# [Exercise directions]
Tally the lines of these entries that include "Click"; respond with only that tally.

··· Input records

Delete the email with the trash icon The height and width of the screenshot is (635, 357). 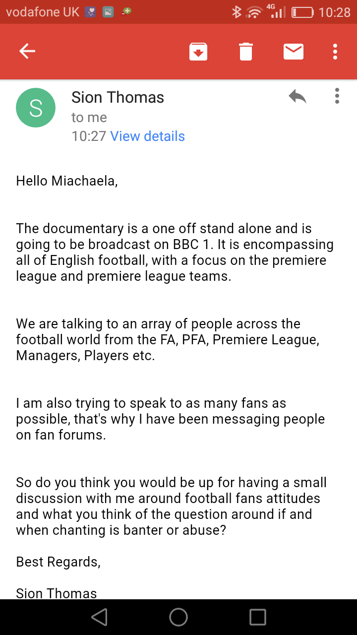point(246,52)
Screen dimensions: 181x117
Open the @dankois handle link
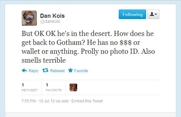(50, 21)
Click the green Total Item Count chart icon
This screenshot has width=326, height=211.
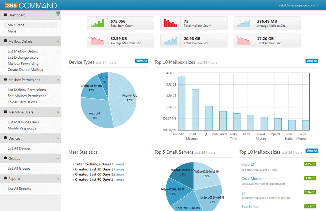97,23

······
··· Input records

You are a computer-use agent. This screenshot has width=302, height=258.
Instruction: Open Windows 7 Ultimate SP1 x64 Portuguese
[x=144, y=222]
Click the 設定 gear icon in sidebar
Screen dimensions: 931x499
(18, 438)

······

# [Answer to this task]
2